Author(s): DURKALEC-MICHALSKI, K., 1,2, PODGÓRSKI, T. 1, MARCHELEK-MYŚLIWIEC, M. 3, PRZYBYLIK, B.1, DZIUBA-HUT, I. 1, KOBUS-CISOWSKA, J. 4, WĘDRYSZEWSKI, K. 5, BERTRAND, B. 6, NOWACZYK, P.M. 1,2, Institution: POZNAN UNIVERSITY OF PHYSICAL EDUCATION, Country: POLAND, Abstract-ID: 927

INTRODUCTION:
Hydrocolloid gels may serve as an alternative hydration strategy, especially when water availability or quality is limited, or limited is the ability to carry adequate liquid supply (due to its weight). The aim of this randomized controlled crossover study was to verify the efficacy of ingestion of hydrocolloid gel AquaGard® (AG) comparing to water (WAT) in supporting exercise performance and preventing exercise-induced fluid and electrolyte balance disturbances.
METHODS:
Fifteen healthy physically active young males (21.1±1.9 years, 80.1±11.4 kg body mass [BM]) at two study visits completed exercise protocol (2 x 30 min of rowing at individual maximal lactate steady state [MLSS] followed by 15-min rest and subsequent 2000-m rowing time trial [TT]). During exercise protocols participants ingested 4.7 mLAG/kgBM or 21.5 mLWAT/kgBM divided into 5 equal servings (servings 1-3 ingested pre-exercise; servings 4 and 5 after 30 and 60 min of rowing at the MLSS, respectively). For evaluation of blood osmolality (Osm), hematocrit value and concentrations of lactate, Na+, K+, Ca2+, and Cl- capillary blood samples were taken at 7 distinct time points (TP): at REST, 60 min pre-exercise (-60’PRE-EX), pre-exercise (PRE-EX), after 30 and 60 min of rowing at the MLSS (+30’-EX and POST-EX), and 3 and 30 min after TT (POST-TT and +30’POST-TT).
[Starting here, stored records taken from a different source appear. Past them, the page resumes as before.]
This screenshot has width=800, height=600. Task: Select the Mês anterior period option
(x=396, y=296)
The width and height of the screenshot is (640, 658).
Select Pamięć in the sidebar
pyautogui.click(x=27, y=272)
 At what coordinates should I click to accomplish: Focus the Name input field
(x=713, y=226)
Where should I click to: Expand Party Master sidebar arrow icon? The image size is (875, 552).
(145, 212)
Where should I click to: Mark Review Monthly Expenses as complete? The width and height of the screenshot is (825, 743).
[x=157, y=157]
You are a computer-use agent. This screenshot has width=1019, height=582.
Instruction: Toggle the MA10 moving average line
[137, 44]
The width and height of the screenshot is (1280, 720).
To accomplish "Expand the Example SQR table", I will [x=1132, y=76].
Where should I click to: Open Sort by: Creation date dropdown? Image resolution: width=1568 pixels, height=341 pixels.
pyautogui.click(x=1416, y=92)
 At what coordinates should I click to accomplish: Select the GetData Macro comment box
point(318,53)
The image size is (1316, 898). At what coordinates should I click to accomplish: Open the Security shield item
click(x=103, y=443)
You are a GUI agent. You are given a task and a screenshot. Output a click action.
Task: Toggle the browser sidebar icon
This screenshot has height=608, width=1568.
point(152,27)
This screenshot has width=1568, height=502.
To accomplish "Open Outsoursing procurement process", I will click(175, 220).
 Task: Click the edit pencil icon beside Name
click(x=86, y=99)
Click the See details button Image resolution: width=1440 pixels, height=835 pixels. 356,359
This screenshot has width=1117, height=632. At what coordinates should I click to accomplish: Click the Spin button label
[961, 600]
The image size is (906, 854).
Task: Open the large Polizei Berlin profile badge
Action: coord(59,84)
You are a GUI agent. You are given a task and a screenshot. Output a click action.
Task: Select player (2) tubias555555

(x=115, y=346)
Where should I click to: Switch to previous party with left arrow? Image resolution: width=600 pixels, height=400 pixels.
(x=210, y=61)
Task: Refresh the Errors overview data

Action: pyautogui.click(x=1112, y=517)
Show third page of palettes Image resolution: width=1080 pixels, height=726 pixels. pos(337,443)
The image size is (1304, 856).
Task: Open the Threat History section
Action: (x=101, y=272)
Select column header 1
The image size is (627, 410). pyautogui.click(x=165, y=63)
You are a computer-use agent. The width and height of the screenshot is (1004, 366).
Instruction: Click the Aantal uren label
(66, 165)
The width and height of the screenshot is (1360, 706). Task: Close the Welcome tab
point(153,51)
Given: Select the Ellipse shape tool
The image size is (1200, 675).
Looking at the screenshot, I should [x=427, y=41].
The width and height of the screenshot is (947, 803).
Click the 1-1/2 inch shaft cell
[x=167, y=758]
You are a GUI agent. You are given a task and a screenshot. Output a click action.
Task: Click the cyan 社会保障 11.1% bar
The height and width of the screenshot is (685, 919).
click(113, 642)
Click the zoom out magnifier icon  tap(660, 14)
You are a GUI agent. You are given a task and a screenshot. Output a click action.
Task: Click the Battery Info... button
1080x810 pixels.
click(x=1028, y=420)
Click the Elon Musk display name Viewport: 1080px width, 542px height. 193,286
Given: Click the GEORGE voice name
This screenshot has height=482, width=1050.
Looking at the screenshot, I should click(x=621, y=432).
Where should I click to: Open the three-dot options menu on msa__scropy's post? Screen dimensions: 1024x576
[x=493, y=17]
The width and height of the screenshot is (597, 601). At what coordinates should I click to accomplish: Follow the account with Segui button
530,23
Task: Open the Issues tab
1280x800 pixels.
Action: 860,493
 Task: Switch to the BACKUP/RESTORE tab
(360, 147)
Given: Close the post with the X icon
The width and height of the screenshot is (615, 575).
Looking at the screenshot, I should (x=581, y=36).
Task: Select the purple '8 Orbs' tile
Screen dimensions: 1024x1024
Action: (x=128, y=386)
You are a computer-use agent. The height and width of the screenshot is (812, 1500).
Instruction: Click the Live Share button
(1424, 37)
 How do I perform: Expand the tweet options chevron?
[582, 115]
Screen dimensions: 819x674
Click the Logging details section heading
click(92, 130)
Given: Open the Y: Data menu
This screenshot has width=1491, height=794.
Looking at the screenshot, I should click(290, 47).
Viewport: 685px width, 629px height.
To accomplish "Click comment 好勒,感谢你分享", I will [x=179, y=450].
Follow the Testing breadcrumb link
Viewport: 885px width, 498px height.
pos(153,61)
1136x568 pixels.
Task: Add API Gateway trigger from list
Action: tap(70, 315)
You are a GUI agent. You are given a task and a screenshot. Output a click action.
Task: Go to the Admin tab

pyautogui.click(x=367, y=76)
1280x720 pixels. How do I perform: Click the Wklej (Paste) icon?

Borg scale was implemented to evaluate perceived exertion (RPE) at +30’-EX, POST-EX and POST-TT. TT and RPE results were analyzed with test t for dependent variables. For blood variables mixed model of ANOVA with repeated measurements was applied – the interaction of treatment (AG/WAT) x TP was analyzed.
RESULTS:
There were no significant differences in time to complete TT (483±45 vs. 477±41 s; p=0.389) or average power output during TT (215±55 vs. 209±61 W; p=0.497) between AG vs. WAT conditions. No differences in RPE between AG vs. WAT were observed at +30’-EX (12±2 vs. 12±2 points; p=0.683), POST-EX (14±4 vs. 14±2 points; p=0.738), or POST-TT (18±1 vs. 18±1 points; p=0.001). There were significant treatment x TP interactions for blood Osm (p<0.001), Na+ (p<0.001), and Cl- (p<0.001) – all were higher at AG vs. WAT at POST-TT (Osm: 296±5 vs. 290±5 mmol/kg, p<0.001; Na+: 145±3 vs. 142±2 mmol/L, p<0.001; Cl-: 107±1 vs. 106±1 mmol/L, p=0.001) and +30’POST-TT (Osm: 290±3 vs. 285±3 mmol/kg, p=0.001; Na+: 143±1 vs. 140±2 mmol/L, p<0.001; Cl-: 106±1 vs. 105±2 mmol/L, p=0.011) – with no differences between AG vs. WAT at the remaining TPs.
CONCLUSION:
Ingestion of hydrocolloid gel AquaGard® is equally effective in supporting rowing exercise performance comparing to traditional ingestion of water in young healthy males. Blood osmolality, concentration of Na+ and Cl- were higher after exercise protocol at AG vs. WAT ingestion, but remained clinically negligible and within reference ranges.